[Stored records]
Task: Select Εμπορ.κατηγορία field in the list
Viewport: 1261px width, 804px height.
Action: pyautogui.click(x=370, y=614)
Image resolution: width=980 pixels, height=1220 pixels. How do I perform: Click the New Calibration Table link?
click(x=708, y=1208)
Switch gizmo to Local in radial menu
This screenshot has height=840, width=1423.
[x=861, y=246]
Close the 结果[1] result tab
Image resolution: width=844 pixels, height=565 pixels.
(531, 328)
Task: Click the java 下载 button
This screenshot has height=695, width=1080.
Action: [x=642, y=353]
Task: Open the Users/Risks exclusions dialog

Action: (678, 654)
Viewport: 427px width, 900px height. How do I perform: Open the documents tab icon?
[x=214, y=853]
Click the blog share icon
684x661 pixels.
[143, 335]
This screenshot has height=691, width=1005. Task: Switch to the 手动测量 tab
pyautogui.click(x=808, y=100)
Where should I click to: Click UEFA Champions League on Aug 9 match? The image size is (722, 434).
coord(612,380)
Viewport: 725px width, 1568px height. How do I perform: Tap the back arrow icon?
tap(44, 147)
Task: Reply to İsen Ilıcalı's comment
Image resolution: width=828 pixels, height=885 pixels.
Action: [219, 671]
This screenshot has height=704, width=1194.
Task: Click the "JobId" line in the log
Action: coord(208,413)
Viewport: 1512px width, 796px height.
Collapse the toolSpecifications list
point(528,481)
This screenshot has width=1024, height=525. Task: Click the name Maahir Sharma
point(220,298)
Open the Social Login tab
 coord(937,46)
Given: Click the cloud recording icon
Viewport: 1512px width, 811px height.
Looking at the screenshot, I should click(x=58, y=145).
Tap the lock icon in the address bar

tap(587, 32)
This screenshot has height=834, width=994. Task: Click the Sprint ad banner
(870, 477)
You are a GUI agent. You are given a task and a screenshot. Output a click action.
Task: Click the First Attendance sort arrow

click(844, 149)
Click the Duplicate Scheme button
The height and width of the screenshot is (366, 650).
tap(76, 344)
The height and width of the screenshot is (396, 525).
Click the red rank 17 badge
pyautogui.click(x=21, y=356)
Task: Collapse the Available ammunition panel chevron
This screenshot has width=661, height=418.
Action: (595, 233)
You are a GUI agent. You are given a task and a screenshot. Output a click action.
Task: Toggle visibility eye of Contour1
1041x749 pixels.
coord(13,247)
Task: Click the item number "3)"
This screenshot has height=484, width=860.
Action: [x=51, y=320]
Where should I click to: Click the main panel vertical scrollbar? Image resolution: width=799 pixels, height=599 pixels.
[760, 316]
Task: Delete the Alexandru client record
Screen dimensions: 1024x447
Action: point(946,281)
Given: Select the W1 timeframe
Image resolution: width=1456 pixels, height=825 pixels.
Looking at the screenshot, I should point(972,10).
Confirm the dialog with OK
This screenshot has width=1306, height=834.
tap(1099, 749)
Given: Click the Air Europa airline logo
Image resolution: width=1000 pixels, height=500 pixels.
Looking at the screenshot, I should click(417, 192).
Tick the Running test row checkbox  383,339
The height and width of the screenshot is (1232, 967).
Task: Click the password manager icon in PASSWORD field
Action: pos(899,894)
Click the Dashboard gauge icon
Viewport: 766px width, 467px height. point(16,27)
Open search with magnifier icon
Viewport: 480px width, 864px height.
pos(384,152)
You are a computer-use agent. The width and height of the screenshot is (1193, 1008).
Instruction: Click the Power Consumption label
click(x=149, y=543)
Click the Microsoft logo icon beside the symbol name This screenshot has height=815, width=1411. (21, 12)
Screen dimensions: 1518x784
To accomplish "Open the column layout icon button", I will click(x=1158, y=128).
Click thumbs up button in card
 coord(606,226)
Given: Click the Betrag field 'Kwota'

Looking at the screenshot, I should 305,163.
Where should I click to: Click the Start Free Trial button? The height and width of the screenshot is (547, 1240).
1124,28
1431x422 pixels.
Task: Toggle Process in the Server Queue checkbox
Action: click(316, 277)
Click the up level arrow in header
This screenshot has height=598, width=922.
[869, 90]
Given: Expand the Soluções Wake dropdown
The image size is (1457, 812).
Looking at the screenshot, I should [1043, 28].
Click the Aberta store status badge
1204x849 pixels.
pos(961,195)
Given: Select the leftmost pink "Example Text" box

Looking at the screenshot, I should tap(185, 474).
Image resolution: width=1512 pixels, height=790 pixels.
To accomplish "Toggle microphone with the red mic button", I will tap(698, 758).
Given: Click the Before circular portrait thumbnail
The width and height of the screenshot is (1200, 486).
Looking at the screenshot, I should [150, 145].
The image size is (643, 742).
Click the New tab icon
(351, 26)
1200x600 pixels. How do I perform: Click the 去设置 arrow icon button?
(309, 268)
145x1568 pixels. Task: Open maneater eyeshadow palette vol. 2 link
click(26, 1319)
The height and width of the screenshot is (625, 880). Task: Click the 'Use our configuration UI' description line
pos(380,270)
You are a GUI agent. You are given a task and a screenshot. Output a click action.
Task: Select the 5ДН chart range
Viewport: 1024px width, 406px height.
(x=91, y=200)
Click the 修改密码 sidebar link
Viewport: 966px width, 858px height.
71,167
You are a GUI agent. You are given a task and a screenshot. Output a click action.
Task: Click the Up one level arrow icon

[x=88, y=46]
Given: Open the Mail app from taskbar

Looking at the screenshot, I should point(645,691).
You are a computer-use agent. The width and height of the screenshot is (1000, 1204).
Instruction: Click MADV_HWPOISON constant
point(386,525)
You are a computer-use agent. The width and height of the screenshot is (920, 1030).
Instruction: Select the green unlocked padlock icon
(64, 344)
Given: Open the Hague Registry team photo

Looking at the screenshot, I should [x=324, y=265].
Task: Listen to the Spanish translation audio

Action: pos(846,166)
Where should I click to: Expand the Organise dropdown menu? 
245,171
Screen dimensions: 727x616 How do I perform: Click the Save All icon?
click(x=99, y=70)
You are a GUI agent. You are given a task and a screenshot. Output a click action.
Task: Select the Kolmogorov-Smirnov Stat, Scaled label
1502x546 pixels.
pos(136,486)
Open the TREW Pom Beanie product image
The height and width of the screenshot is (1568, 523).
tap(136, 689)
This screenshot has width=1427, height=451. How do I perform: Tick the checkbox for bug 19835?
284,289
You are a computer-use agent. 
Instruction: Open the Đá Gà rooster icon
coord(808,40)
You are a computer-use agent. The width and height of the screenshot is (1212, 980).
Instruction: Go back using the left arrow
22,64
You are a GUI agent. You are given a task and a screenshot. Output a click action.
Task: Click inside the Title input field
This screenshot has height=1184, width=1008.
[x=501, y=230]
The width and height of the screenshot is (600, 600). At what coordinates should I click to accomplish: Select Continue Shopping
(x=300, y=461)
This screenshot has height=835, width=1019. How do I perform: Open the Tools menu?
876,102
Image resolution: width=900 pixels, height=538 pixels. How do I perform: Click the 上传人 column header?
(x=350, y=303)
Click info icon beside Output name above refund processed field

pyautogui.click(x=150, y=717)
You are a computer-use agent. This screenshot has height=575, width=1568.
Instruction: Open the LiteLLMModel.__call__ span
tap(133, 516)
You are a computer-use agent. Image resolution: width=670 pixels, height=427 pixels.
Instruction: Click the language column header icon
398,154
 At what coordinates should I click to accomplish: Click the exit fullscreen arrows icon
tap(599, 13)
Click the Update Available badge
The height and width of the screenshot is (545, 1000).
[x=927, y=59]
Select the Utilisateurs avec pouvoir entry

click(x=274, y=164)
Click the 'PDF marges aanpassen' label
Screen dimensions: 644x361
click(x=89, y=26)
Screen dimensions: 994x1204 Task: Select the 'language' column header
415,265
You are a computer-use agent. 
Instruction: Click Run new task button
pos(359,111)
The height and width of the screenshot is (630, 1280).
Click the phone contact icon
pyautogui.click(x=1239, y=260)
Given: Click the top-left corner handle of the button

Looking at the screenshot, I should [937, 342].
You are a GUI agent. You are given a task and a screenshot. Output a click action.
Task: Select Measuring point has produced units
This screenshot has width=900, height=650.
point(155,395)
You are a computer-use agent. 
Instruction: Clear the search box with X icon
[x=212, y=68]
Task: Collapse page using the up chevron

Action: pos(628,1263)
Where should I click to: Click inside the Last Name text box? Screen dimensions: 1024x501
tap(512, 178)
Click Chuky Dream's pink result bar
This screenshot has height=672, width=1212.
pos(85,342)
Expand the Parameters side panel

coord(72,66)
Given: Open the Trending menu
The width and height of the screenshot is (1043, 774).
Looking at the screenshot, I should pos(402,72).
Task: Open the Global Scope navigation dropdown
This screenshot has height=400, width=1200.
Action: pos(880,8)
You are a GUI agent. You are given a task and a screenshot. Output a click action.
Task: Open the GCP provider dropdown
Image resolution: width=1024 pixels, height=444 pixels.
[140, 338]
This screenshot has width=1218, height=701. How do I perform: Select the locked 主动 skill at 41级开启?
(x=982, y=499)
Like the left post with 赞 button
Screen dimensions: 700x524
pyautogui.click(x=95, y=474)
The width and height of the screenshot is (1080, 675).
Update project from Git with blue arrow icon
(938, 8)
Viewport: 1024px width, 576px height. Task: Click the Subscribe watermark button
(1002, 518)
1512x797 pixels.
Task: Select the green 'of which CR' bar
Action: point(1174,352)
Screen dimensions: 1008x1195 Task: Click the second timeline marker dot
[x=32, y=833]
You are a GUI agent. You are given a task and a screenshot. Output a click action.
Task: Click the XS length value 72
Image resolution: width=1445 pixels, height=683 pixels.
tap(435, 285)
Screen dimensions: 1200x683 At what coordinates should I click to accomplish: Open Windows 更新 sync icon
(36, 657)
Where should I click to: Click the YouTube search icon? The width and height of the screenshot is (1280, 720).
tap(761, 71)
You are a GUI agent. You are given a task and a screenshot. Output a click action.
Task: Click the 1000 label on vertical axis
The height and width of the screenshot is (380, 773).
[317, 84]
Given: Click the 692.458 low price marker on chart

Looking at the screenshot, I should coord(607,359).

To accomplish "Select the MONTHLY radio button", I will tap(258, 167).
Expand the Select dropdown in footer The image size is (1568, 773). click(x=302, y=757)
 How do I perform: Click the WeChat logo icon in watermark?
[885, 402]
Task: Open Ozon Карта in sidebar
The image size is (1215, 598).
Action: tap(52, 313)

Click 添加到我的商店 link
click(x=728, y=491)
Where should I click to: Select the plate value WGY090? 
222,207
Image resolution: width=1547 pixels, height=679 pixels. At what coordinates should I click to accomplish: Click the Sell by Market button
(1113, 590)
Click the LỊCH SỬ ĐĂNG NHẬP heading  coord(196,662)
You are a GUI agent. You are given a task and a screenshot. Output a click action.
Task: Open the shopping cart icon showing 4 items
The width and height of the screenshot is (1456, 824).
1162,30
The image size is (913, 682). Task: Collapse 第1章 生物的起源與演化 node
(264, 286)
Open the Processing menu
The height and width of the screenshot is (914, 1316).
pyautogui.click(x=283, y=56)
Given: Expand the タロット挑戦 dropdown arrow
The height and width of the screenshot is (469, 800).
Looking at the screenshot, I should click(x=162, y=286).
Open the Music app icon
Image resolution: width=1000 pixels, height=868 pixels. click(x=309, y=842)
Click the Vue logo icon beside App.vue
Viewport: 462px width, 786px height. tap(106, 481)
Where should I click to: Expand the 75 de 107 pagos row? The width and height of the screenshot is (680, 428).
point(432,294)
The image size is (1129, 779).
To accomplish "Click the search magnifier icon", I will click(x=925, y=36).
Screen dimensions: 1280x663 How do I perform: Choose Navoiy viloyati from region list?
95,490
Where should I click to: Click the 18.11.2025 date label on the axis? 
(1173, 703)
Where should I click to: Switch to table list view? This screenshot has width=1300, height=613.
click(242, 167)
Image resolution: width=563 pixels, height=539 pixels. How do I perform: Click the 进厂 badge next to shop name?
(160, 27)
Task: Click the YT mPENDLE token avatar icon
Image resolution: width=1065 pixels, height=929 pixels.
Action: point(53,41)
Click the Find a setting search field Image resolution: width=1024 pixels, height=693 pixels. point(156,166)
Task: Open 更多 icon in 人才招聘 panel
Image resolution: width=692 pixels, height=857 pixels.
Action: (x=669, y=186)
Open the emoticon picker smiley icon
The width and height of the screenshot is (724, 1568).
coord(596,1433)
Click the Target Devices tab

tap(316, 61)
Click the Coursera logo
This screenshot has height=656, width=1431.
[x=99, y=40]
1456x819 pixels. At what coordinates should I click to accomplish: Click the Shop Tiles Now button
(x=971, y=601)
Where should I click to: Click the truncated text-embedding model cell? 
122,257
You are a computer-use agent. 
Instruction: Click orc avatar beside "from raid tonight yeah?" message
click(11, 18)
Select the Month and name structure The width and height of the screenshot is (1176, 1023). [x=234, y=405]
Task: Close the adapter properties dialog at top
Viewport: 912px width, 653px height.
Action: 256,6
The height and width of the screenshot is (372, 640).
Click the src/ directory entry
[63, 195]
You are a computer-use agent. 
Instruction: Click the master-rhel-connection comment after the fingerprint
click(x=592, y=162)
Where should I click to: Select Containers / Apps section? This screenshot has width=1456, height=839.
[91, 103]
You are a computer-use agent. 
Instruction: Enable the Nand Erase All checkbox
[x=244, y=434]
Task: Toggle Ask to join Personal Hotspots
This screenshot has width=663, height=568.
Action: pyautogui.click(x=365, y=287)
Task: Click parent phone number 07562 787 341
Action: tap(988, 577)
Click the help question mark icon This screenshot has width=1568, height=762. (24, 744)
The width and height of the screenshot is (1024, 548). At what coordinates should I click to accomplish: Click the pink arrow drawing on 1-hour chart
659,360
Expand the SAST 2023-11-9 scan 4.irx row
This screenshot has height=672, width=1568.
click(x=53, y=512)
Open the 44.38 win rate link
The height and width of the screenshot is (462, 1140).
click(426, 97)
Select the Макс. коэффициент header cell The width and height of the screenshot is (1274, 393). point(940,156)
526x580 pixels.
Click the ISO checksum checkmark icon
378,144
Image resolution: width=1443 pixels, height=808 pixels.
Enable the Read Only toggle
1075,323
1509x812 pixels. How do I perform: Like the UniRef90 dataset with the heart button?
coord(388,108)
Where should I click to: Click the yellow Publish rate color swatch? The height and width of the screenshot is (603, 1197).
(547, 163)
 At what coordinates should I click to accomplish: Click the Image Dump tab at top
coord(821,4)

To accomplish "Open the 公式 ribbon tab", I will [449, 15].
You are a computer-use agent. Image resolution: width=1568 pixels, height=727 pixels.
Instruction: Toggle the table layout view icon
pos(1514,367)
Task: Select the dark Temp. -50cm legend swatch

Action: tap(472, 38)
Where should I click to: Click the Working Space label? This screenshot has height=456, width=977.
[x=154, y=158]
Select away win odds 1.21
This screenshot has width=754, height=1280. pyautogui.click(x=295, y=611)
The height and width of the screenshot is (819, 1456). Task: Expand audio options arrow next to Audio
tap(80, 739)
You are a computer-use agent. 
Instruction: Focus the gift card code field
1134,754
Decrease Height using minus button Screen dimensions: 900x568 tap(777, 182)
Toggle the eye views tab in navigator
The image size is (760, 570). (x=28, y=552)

Task directions.
All that is needed is the opening run of the data, given again exactly: please include every line from the first through the line with "Task: Click the java 下载 button", both ends kept.

Response below.
Task: Select Εμπορ.κατηγορία field in the list
Viewport: 1261px width, 804px height.
Action: pyautogui.click(x=370, y=614)
Image resolution: width=980 pixels, height=1220 pixels. How do I perform: Click the New Calibration Table link?
click(x=708, y=1208)
Switch gizmo to Local in radial menu
This screenshot has height=840, width=1423.
[x=861, y=246]
Close the 结果[1] result tab
Image resolution: width=844 pixels, height=565 pixels.
(531, 328)
Task: Click the java 下载 button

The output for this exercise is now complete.